Nicaraguan politician (born 1949)

Lumberto Ignacio Campbell (born February 3, 1949) is a Nicaraguan Sandinista politician. He is president of Nicaragua's Supreme Electoral Council.

==Early life==

Campbell was born in Bluefields, Nicaragua in 1949. After studying physics and mathematics at the National Autonomous University of Nicaragua, he went on to become the only Creole guerilla commander in the Sandinista National Liberation Front (FSLN), where he was known by the nom de guerre "El Negro."

==Career==

In the early 1980s, shortly after the Sandanista victory, Campbell served as Vice-Minister of the Nicaraguan Institute for the Atlantic Coast (Spanish: Instituto Nicaraguense de la Costa Atlantica), which coordinated government activity on the Atlantic Coast, especially in the areas of health, education and economic development. He soon replaced guerrilla commander William Ramírez to become Minister.

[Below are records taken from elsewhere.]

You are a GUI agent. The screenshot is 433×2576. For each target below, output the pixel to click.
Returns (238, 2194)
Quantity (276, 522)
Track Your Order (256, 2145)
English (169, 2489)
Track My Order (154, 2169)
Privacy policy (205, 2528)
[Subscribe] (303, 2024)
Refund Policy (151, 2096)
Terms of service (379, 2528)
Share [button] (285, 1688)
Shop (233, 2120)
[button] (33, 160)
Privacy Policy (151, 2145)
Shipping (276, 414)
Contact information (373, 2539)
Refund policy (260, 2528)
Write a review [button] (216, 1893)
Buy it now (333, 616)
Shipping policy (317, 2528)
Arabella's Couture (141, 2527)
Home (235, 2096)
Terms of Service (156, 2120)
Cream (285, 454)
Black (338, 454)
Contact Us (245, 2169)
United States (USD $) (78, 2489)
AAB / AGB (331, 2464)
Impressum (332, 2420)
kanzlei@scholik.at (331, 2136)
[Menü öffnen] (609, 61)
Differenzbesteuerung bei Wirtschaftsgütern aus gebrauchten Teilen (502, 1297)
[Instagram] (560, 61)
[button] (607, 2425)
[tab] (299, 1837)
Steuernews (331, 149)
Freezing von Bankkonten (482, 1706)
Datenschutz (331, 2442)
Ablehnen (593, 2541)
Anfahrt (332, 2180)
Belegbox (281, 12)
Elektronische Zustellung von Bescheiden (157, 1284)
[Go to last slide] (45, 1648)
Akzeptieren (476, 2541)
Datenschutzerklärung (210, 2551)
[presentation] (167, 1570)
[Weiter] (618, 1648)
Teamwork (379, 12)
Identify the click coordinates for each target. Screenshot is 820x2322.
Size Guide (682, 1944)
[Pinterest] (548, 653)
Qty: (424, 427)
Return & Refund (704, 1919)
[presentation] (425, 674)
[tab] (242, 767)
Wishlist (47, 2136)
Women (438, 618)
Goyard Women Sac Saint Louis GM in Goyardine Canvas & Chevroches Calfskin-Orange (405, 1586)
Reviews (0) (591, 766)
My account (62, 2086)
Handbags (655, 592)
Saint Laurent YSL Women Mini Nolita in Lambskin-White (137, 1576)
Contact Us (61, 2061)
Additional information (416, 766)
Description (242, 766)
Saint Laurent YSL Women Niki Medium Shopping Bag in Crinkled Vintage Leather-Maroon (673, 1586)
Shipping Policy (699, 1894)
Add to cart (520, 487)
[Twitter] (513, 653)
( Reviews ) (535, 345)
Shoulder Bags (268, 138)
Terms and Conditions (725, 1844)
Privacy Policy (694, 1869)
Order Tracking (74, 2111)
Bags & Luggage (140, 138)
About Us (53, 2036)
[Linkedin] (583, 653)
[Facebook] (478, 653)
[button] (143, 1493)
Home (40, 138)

In 1984 he became the Political Secretary and Minister-Delegate of the President for the Caribbean Coast.

In 2014, the National Assembly named him to the Supreme Electoral Council, where he replaced Emmett Lang as vice-president. In 2018, he became interim president of that body, after its former president, Roberto Rivas, was sanctioned by the United States for human rights abuses and corruption. In November 2019, following widespread protests and the ensuing crackdown by the FSLN government, Campbell was also sanctioned by the United States government for alleged human rights abuses, election fraud and corruption. His US assets were frozen, and US citizens were prohibited from doing business with him. The UK also imposed sanctions on him after the 2021 Nicaraguan general election, which they called "rigged."

==Family==
Campbell's brother, Francisco Campbell, was Nicaragua's Ambassador to the United States from 2010-2024, and his nephew, Michael René Campbell Hooker, has served as Nicaragua's Ambassador to Afghanistan since 2024.